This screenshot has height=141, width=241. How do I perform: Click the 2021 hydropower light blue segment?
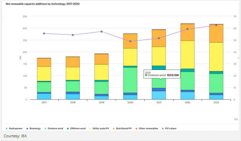click(x=159, y=95)
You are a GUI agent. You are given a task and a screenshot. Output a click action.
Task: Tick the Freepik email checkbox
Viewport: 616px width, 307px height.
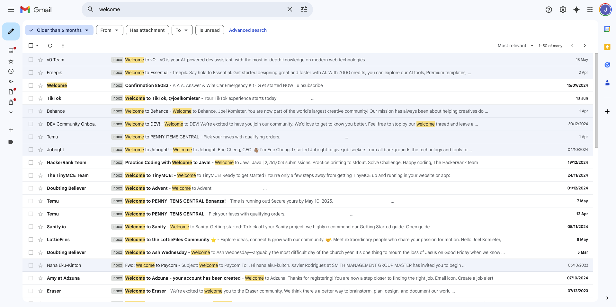pos(31,73)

#### [PROBLEM DETAILS]
Reproduce all of the data above, requests included, offsetting every coordinate in the answers by -137. Leave the pictures out.

#### [COMPLETE RESPONSE]
This screenshot has height=141, width=241. How do I perform: Click the 2021 hydropower light blue segment?
click(x=22, y=-42)
You are a GUI agent. You are given a task and a screenshot. Output a click action.
Task: Tick the Freepik email checkbox
Viewport: 616px width, 307px height.
pos(-106,-64)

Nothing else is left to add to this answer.